Dr. P and his research coordinator, Gunnar, want to take Cort and I to lunch so we stay an extra day. Even though I am a “dead woman walking”, this gives us a chance to say goodbye to Gunnar who will be going off to medical school in August. And, of course, Dr. P thoroughly enjoys conversing with Cort and vice versa. As for me, well let’s face it, I seldom get a chance to socialize so this is a treat.

As we eat, the snow begins to fall so we must hurry to beat the storm. If we head east we can stay ahead of it until we reach a lower elevation. We hit the road by 2:00 p.m. which only gives us three and a half hours of drive time before we must stop for the night – exhausted. This then makes for a long drive on Sunday, and I do not get home until 9:00 p.m.! I haven’t seen 9:00 p.m. in a car for 20 years! I have pushed it to the max.

As I think about how I am dearly going to pay for this, I also have to take into consideration that five years ago, before I got the chance to see Dr. P, I was bedridden seven to ten days out of the month – not nearly as functional as I am now. I could have never made a trip like this. Yes, I am struggling with this myelitis, but I have to stay positive, focusing now on the next step….Vistide?

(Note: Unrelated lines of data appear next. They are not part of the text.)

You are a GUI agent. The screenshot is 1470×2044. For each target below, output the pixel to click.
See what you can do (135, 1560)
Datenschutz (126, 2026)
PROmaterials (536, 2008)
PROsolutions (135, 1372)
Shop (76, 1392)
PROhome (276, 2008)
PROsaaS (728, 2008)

No surprise – my crash was a free fall. My spinal cord flare came like it usually does, at night, my body feeling like it’s on fire from the neck down, the burning neuropathy pain that most may feel in their hands and feet,  but now occurring everywhere, with nothing to do but lie there and pray. Fortunately, the worst lasted only two days but the resulting worsening of all the sensation abnormalities that make my legs feel like they are covered with cactus needles and wrapped in compression stockings remained at this new level. So the slow progression seemed to continue even though my three month MRI, once again, showed stability in the inflammatory lesion. Overall, I had two to three weeks of feeling sicker than usual.


After another painful crash Corinne makes a decision

Even when I recovered, I never fully did so neurologically. And with each flare, the same cycle continued. Having progressed to such a point I knew I had to make a choice. How far would this suffering progress? No one had told me about how bad this could get. So because the lesion had not improved, I believed I must be aggressive. I decided to pursue Vistide – giving it a shot before even thinking about high dose steroids.

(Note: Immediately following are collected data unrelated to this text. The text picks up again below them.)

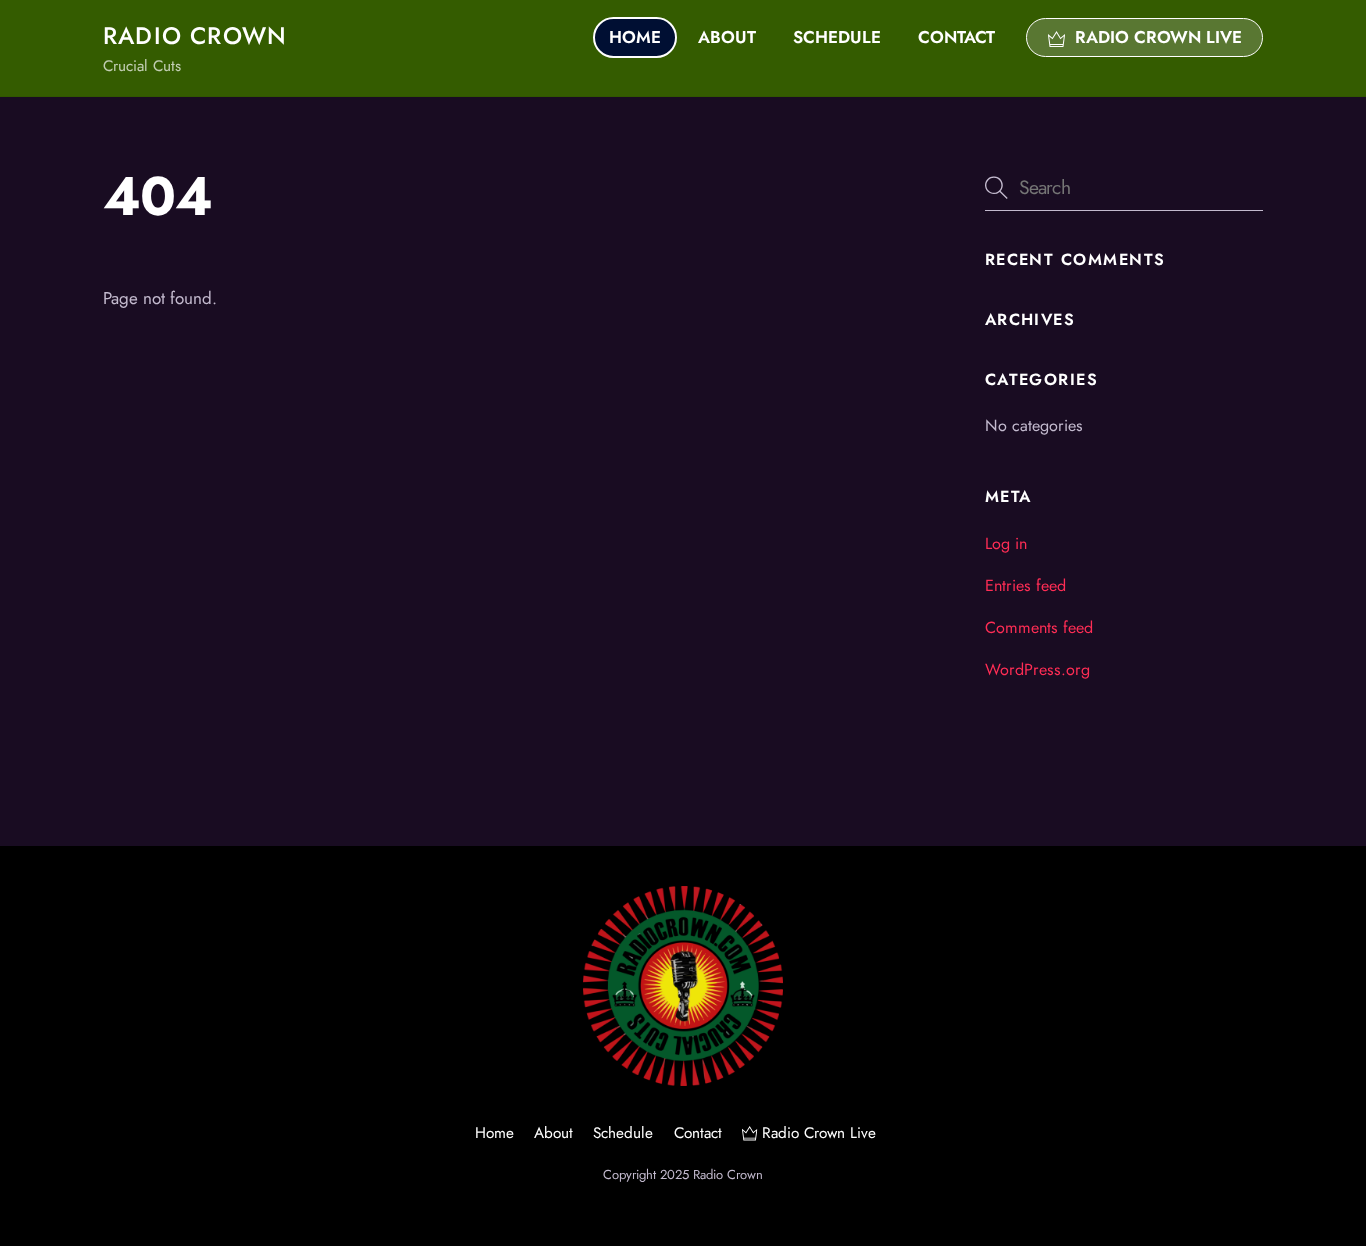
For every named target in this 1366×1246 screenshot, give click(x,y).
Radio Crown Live (1156, 37)
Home (635, 37)
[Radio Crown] (683, 1078)
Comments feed (1039, 627)
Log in (1006, 543)
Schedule (837, 37)
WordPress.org (1037, 669)
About (727, 37)
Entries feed (1025, 585)
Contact (956, 37)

I presented my case to my local doctor and thankfully, he agreed to write an order for the infusion center at the local hospital if I would go back to Dr. P’s to see if I could tolerate the potent drug and to set up my dosage. I was amazed that this could really happen – that I might be able to get Vistide at home!

By the time I got everything set into motion, it wasn’t until August when I was able to return to Dr. P’s. But this time it would be to actually try a treatment for this spinal cord lesion. Vistide, a.k.a. cidofovir…better known as “chemo” by some nurses and patients…or as others have been known to call it, “gasoline” (?)… is what I will now refer to as H-O-P-E!

(Medication changes: I began low dose naltrexone (LDN) w/ a script from my local doc in June, hoping to help with the neuroinflammation and pain. I started @ 0.5mg and slowly titrated up to 3.5mg by August, jumping up in 0.5mg increments. (I got nauseous if I increased more than 0.5mg at a time). I was told by Dr. P to cease taking Valtrex before I came up in August to begin the cidofovir).